EXCERPT PROVIDED:

Living on cruise control
Well, I’m not exactly homeless but there are some question marks around my housing. Please read on.
I moved into my Port Moody, British Columbia, condo when my kids were still tiny. I still recall walking through the door and my youngest was a bit wobbly on his little legs. That was over ten years ago and it took a while to find the place. We had two cats, two little kids, my wife insisted on having her own washing machine and I had to pray for some luck. That’s because people treated us like lepers. Either we had too many pets or too many kids. It was a nightmare until we got lucky.
Then I spent years working on my landscape career and the kids slowly grew up. My wobbly son became a soccer player and his older sister became artsy. Then COVID hit and things became goofy. I had some idea that rents in my building were creeping up when the people moving in diagonally across from me paid several hundred dollars more per month.
Post-COVID
I’m not sure when the wheels fell off but, post-COVID, housing in the Lower Mainland got much worse. Then I received the dreaded e-mail from my landlord, informing me that they intended to sell the place. I was their first target. I could buy their tired two-bedroom condo for $560,000.

EXERCISE SET:
a - Please say whether each statement agrees with the text about housing: (i) the condo is in Port Moody, British Columbia; (ii) the family had three cats; (iii) the landlord offered to sell the condo for $560,000. Answer yes or no for each, quoting the words of the text that decide it.
b - Write out the part of the text about housing between "I moved into" and "we got lucky.", inclusive.
c - Render this sentence from the text about housing in Spanish: "That was over ten years ago and it took a while to find the place."
The lines that come next are separate material with no connection to the text about housing.

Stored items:
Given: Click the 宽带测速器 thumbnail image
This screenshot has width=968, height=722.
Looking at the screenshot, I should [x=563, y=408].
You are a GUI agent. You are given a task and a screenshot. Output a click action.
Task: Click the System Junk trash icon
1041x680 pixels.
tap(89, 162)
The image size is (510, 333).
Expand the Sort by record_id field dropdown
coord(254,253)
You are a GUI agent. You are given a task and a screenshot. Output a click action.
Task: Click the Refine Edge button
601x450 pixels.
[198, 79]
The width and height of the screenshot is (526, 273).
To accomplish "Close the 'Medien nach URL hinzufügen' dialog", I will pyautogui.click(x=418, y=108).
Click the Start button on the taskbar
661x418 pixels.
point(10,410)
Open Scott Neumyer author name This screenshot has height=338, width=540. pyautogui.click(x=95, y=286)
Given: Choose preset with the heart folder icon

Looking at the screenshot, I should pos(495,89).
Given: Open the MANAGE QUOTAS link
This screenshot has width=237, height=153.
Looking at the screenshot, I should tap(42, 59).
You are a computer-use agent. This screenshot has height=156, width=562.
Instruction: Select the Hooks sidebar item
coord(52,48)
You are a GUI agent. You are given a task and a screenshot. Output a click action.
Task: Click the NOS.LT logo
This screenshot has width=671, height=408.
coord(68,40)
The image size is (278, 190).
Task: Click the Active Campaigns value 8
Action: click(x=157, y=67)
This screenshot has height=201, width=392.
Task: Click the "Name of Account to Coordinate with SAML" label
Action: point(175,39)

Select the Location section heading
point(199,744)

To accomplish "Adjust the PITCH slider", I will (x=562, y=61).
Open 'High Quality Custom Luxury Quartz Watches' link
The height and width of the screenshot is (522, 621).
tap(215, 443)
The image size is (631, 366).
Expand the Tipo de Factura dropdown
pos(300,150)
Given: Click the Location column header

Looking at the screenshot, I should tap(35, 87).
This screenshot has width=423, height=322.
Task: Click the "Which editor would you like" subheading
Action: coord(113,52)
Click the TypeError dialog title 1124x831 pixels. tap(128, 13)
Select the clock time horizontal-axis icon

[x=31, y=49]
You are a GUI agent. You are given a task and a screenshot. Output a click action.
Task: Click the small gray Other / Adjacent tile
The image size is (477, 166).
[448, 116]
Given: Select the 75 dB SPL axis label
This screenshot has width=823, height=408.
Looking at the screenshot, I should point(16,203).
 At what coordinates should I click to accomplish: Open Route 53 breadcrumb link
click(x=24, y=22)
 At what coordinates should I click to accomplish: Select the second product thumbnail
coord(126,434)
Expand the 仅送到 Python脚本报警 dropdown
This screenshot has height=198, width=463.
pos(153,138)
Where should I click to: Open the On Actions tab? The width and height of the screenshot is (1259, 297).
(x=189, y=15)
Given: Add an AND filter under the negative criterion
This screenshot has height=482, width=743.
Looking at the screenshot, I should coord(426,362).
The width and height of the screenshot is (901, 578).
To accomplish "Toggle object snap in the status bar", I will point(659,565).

TASK-BY-TASK OUTPUTS:
a -
(i) Yes: "I moved into my Port Moody, British Columbia, condo"
(ii) No: "We had two cats, two little kids"
(iii) Yes: "I could buy their tired two-bedroom condo for $560,000."

b -
I moved into my Port Moody, British Columbia, condo when my kids were still tiny. I still recall walking through the door and my youngest was a bit wobbly on his little legs. That was over ten years ago and it took a while to find the place. We had two cats, two little kids, my wife insisted on having her own washing machine and I had to pray for some luck. That’s because people treated us like lepers. Either we had too many pets or too many kids. It was a nightmare until we got lucky.

c - Eso fue hace más de diez años y tomó un tiempo encontrar el lugar.